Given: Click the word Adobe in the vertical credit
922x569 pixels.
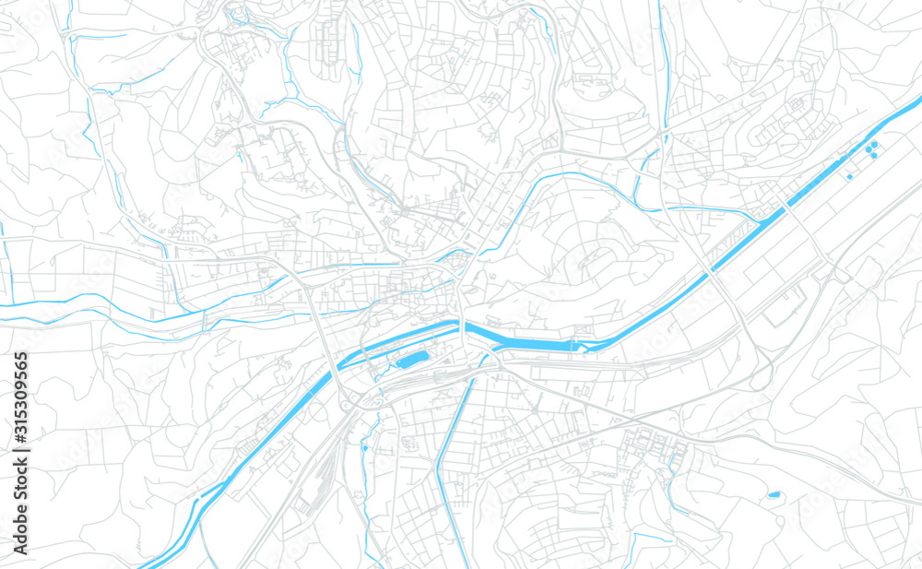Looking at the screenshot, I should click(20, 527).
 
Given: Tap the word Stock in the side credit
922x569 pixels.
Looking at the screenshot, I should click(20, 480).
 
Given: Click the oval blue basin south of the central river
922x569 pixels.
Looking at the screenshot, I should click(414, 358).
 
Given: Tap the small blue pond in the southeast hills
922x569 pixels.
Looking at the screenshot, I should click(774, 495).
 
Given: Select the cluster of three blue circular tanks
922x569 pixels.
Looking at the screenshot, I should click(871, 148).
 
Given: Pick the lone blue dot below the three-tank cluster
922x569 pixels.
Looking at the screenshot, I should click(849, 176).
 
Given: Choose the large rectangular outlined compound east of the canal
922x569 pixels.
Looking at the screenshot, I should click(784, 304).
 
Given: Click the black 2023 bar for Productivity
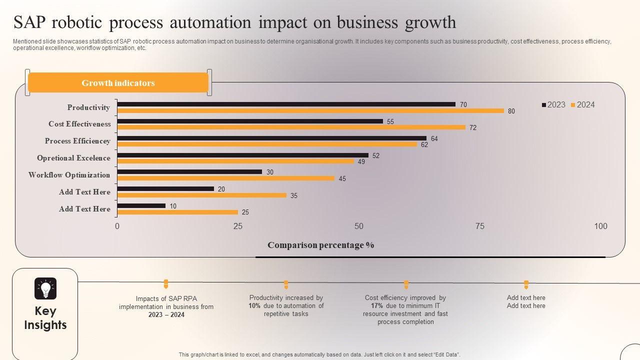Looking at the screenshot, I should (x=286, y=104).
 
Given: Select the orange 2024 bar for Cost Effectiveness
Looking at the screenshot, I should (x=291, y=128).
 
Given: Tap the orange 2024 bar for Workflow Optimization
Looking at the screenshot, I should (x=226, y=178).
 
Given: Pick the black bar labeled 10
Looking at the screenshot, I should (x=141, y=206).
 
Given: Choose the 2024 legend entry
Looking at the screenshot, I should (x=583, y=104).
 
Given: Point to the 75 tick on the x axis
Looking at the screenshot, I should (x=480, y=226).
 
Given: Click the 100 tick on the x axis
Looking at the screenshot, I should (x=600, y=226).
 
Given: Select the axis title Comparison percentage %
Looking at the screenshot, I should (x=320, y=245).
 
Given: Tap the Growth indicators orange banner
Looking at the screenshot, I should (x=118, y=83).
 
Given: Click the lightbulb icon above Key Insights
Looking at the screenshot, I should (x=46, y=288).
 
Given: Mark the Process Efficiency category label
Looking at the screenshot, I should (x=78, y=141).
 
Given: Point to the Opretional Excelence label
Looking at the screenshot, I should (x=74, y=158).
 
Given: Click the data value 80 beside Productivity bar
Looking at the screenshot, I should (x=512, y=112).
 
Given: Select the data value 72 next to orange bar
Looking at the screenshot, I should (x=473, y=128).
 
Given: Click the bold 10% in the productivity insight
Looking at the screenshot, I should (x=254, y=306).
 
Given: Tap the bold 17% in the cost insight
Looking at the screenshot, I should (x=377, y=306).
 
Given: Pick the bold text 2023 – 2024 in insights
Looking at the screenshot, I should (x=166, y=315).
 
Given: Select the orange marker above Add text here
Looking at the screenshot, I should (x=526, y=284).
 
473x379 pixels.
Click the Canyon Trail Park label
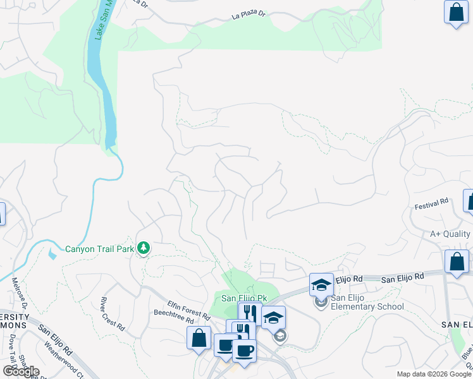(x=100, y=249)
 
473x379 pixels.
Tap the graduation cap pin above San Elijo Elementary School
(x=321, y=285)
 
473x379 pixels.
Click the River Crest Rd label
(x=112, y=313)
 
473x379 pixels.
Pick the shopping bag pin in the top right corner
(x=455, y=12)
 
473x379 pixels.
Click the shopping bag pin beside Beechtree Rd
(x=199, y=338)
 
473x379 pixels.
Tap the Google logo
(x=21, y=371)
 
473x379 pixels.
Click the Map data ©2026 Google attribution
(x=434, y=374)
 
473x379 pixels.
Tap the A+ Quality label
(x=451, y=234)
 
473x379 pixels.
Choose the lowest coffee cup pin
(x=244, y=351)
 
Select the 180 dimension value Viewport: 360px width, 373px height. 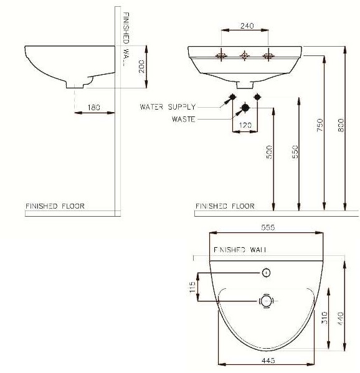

◆ ◆ ◆

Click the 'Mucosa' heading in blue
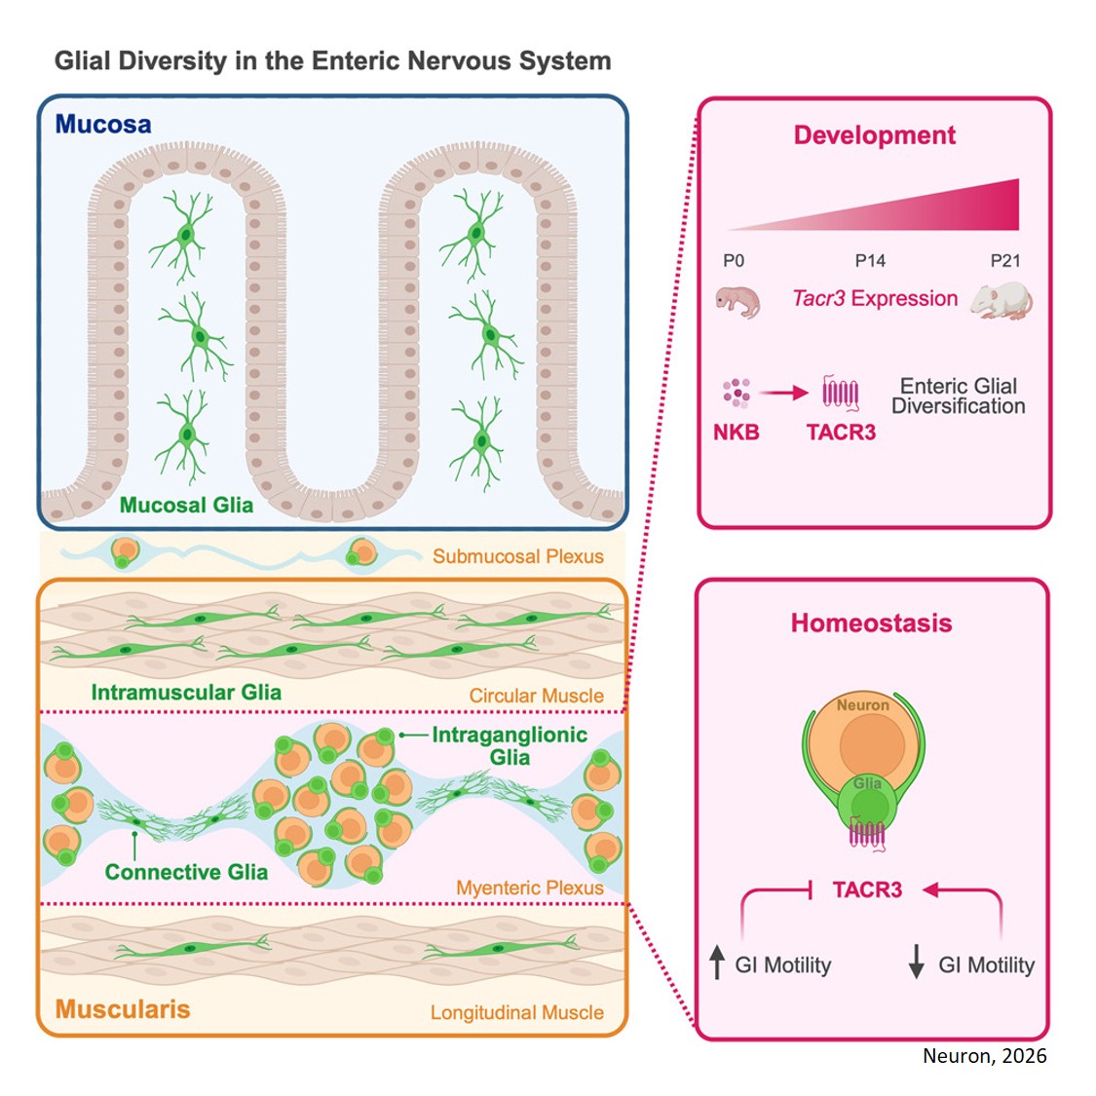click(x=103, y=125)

◆ ◆ ◆

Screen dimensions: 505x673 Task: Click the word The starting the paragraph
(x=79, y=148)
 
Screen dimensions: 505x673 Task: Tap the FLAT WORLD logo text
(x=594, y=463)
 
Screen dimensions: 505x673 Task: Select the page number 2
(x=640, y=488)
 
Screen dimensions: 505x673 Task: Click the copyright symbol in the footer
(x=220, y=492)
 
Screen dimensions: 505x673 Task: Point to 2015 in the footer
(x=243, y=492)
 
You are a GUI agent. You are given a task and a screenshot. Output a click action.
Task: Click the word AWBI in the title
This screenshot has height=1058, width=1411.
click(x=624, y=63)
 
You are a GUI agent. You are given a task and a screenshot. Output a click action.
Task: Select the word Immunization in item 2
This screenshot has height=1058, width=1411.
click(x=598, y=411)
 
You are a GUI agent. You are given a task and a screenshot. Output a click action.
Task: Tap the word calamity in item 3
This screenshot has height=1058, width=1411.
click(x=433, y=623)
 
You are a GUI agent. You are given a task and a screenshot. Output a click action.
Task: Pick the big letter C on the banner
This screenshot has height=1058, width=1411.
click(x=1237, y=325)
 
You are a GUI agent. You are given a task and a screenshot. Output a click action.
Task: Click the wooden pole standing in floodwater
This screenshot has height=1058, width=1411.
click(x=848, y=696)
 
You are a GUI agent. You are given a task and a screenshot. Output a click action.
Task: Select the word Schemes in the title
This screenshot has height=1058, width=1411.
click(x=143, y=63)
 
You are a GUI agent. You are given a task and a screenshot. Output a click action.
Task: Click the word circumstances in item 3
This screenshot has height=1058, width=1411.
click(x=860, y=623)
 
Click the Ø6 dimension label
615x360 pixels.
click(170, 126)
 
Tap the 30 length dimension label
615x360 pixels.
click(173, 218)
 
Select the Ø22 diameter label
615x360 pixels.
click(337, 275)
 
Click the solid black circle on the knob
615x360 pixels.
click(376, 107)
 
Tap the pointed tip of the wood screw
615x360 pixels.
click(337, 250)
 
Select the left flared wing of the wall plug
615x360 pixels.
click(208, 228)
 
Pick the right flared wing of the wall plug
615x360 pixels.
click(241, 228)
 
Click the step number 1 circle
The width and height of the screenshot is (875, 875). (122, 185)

◆ ◆ ◆

EXERCISE OBJECTIVE
Extract every line of the entries above that contains the word "circle", copying each one in full.

OUTPUT BELOW
Click the solid black circle on the knob
Click the step number 1 circle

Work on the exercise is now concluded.